MIXTURE INFERENCE AT THE EDGE OF IDENTIFIABILITY

Open Access
Author:
KIM, DAEYOUNG
Graduate Program:
Statistics
Degree:
Doctor of Philosophy
Document Type:
Dissertation
Date of Defense:
June 16, 2008
Committee Members:
  • Bruce G Lindsay, Committee Chair
  • Thomas P Hettmansperger, Committee Member
  • Bing Li, Committee Member
  • Jia Li, Committee Member
  • James Z Wang, Committee Member
Keywords:
  • Local identifiability
  • Asymptotic identifiability
  • Nonidentifiability
  • Finite mixture models
  • Estimation of parameters
  • Labelling confidence
Abstract:
Parameter identifiability is very useful if one wishes to make inferences in a statistical model. There are two important nonidentifiabilities in finite mixture models : boundary nonidentifiability and label nonidentifiability.
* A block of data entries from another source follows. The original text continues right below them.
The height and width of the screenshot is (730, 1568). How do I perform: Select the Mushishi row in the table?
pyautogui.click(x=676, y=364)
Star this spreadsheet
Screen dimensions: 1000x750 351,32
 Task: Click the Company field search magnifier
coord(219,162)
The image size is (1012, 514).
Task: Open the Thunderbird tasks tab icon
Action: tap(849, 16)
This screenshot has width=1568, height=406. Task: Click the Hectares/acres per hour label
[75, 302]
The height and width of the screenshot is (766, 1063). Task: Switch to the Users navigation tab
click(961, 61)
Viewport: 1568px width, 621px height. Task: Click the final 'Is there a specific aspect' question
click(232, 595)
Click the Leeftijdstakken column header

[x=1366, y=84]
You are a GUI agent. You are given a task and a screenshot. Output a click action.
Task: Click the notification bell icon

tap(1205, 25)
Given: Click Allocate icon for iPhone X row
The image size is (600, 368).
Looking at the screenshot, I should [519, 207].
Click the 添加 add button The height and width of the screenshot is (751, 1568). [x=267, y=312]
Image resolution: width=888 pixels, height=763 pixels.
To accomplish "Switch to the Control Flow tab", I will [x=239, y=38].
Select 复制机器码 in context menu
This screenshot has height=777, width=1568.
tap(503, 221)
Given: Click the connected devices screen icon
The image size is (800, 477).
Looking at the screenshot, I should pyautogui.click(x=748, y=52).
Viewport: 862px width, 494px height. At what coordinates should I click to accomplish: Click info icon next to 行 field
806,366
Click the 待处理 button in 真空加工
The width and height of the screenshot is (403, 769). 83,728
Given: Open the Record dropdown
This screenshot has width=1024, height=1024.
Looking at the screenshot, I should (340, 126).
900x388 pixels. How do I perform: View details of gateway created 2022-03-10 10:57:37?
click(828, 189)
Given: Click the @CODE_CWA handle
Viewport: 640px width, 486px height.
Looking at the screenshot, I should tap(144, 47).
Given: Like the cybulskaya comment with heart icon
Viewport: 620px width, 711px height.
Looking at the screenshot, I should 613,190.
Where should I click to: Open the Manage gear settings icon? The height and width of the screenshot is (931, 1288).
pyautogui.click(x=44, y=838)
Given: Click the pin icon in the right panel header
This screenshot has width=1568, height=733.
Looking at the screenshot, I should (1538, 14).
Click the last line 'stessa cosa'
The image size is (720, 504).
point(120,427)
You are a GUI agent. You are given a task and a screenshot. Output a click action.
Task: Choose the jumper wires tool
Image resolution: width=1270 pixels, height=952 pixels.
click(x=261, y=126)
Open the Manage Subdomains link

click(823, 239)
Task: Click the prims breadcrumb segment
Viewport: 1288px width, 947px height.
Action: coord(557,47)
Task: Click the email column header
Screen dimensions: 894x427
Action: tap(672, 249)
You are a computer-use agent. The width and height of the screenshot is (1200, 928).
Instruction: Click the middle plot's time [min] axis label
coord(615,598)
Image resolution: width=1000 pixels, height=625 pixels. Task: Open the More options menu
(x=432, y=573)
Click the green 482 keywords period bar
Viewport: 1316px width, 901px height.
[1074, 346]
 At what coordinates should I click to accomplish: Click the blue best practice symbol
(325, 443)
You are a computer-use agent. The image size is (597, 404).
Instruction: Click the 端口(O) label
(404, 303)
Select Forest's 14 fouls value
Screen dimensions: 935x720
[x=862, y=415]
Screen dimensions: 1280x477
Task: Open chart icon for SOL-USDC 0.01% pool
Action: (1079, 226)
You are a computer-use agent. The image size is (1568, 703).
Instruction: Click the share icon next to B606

Although parameters are not identifiable in the strict sense, in this thesis we show that there is a form of asymptotic identifiability which can provide reasonable answers when components densities are well separated, relative to the sample size. Asymptotic identifiability is related to local identifiability. There are very few research studies that address the role of asymptotic identifiability and the two key nonidentifiabilities on inference for the mixture model, especially when the sample size is not large. In this thesis, we examine the concept of local identifiability and investigate estimation, labelling of parameter estimators and testing for the number of components when the identifiability of the finite mixture model is weak, relative to the sample size. We then propose new methods which can solve several drawbacks of existing methods. For estimation of parameters we propose using the quadratic inference function method (Qu(1998), Park(2000), and Lindsay and Qu(2003)) as an alternative to maximum likelihood estimation in finite mixture models. For labelling of parameter estimators, we develop two methods, a likelihood-based labelling confidence assessment using a new simulation based visualization and a labelling method for parametric bootstrap analyses that is based on clustering the bootstrap estimates using a permutation mixture model. Note that the simulation based visualization method is a generally useful tool for picturing any inference function and its confidence sets in a frequentist framework. For testing for the number of components we propose two new tests, an eigenvalue ratio test based on the information matrix and a quadratic inference function test, and investigate their potential.